§ **Problem requirements**: Go to the line holding "You are a GUI" in the entries below and write out exactly every line down to and including the line holding "Task: Click on".

### Provided data ###

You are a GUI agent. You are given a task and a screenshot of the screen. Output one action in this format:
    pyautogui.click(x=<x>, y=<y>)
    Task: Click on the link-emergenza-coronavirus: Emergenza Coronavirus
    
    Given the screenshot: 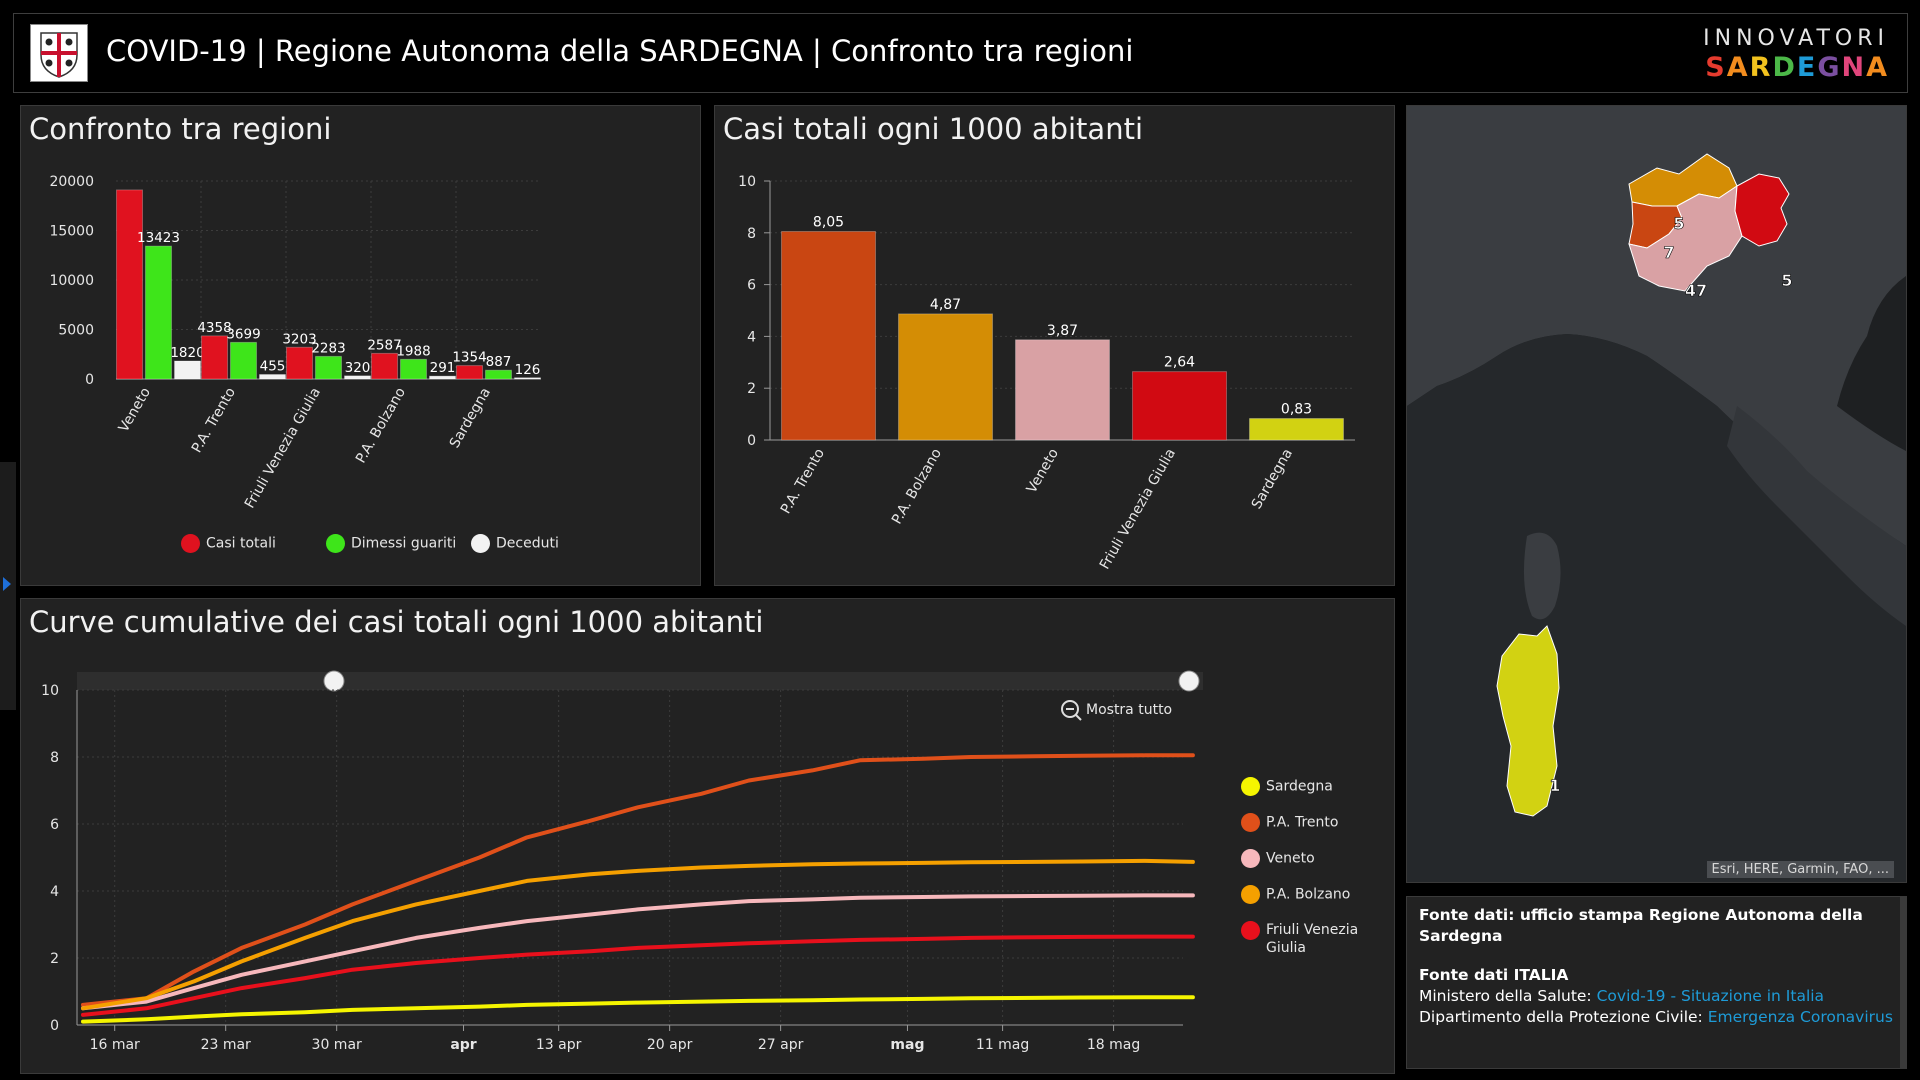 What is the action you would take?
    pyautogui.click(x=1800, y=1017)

###
### Provided data ###

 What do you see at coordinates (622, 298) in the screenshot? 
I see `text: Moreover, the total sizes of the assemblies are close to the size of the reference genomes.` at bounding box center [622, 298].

###

§ **Response to this exercise**:
You are a GUI agent. You are given a task and a screenshot of the screen. Output one action in this format:
    pyautogui.click(x=<x>, y=<y>)
    Task: Click on the link-emergenza-coronavirus: Emergenza Coronavirus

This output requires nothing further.